Problem to work on:
Answer from the passage on crowdsourced image annotation:
1. In the free mode of Quanti.us, to whom could a project be distributed?
2. According to the 2016 Pew Research Center study, what share of AMT workers reported deriving their principal income from online microwork?
3. What per-image payment is given for the image-analysis tasks?

Source extract:
►

Quanti.us may be used in a paid or a free mode. In the latter case, a project could be distributed to a community of students, colleagues or other collaborators. In the paid mode, worker engagement depends on both the complexity of the task (for instance, how many annotations are required per image) and the pay. Not surprisingly, a more complex job needs to offer better pay for large numbers of workers to engage. The authors report that they can find conditions that result in much faster image annotation compared to what can be achieved in the typical lab or extrapolated from a volunteer platform.
Fast and accurate crowdsourced image annotation could be a boon for many research projects. It will free scientists from tedium, provide annotations to train powerful machine learning algorithms, and make possible analyses that might otherwise be too onerous to even contemplate. But paid online microwork has a less positive side as well.
Paid crowdsourcing takes place in an unregulated labor market where workers have neither formal collective bargaining power nor basic government protection (although AMT workers do organize online in active communities where they review requesters and tasks). A 2016 Pew Research Center study found that a full quarter of AMT workers, canvassed over a two-week period, reported that they derive their principal income from online microwork. Most workers are in the United States, but several studies report an increasing contribution from people in India. Not surprisingly, average payment rates on AMT are estimated to be well below the US federal minimum wage (which, at $7.25 an hour, is itself well below the minimum wage in several US states). Indeed, at 6 cents per image, the image-analysis tasks described in this issue are likely to be examples of this.

◄

Data section:

►

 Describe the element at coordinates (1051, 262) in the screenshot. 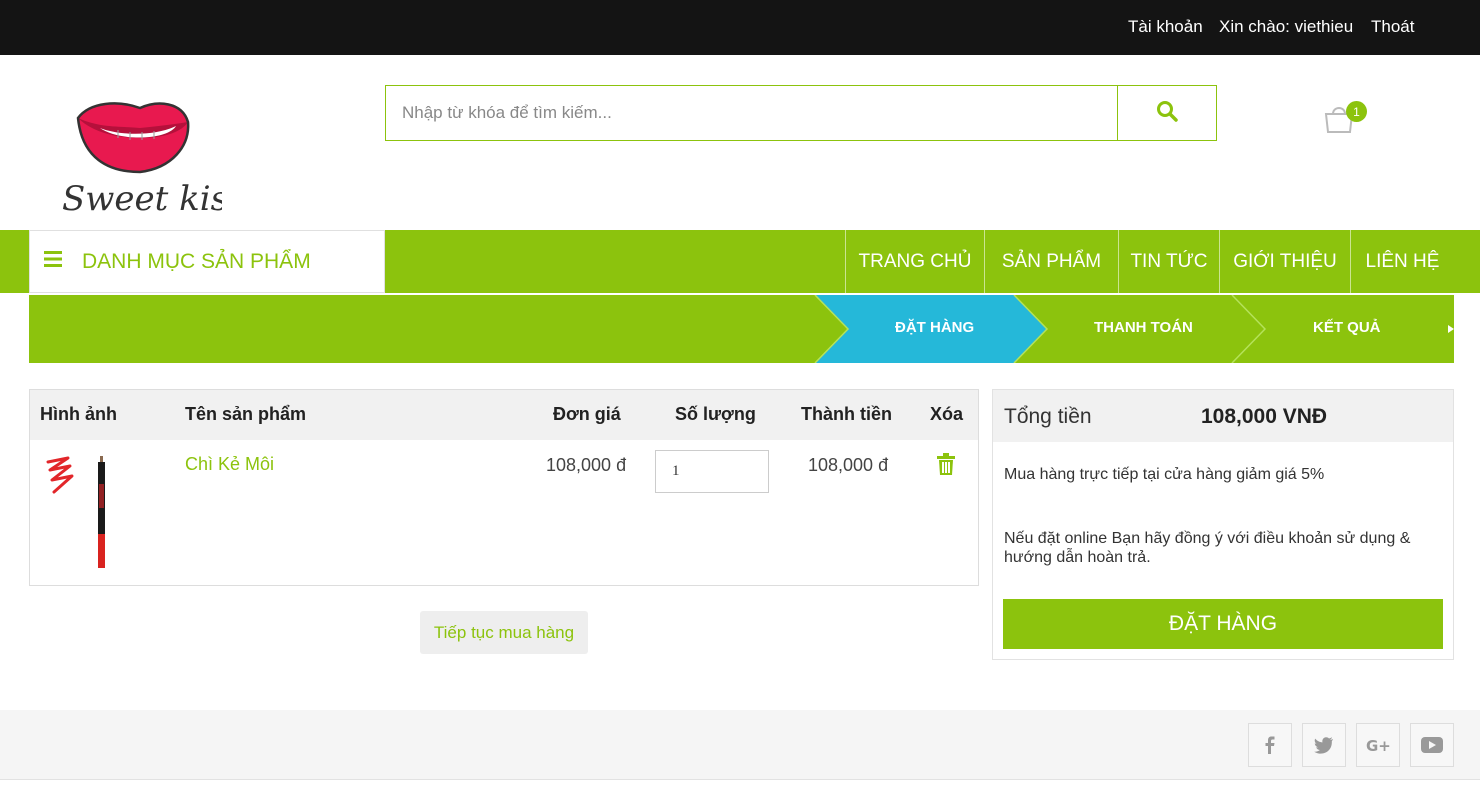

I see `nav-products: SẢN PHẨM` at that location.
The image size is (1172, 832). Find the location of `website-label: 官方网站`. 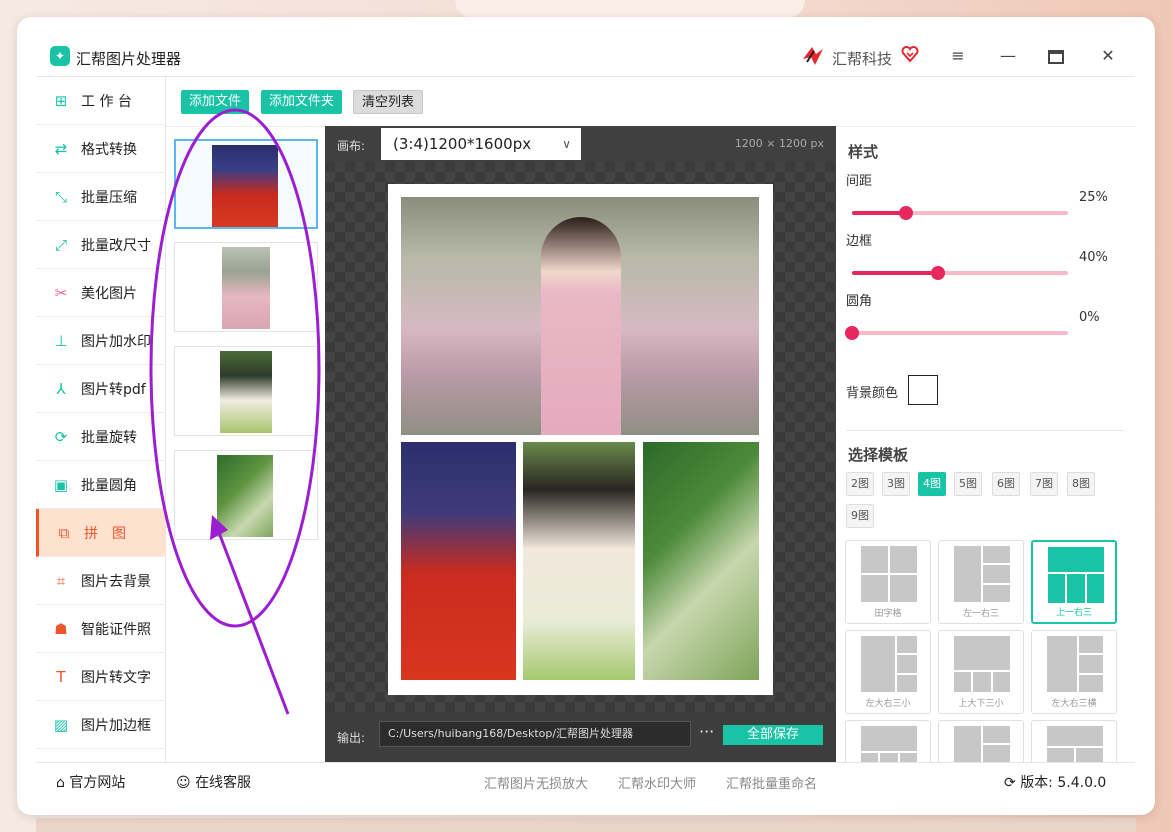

◄

Answer to this problem:
1. A community of students, colleagues or other collaborators.
2. A full quarter.
3. 6 cents per image.